## EXERCISE
Copy the material word for word, from the line with "This screenshot has height=204, width=657." up to and including the line with "tap(234, 68)". Reproduce only those lines.

## RECORDS PROVIDED
━━━━━━

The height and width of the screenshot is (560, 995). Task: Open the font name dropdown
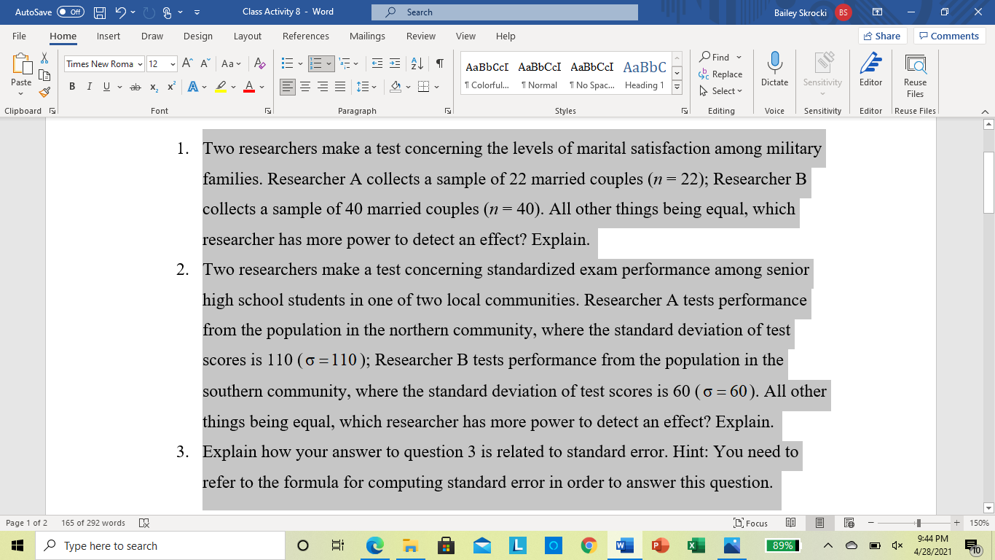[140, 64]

━━━━━━

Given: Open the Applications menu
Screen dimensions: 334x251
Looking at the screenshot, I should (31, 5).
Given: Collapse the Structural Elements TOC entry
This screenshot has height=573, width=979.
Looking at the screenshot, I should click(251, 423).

━━━━━━

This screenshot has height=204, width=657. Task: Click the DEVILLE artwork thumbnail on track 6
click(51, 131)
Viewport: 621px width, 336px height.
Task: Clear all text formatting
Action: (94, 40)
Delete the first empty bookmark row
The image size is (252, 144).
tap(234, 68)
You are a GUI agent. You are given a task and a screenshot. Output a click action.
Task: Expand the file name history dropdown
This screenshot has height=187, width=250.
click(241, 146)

━━━━━━

## ANSWER TO THE TASK
This screenshot has height=204, width=657. Task: Click the DEVILLE artwork thumbnail on track 6
click(51, 131)
Viewport: 621px width, 336px height.
Task: Clear all text formatting
Action: (94, 40)
Delete the first empty bookmark row
The image size is (252, 144).
tap(234, 68)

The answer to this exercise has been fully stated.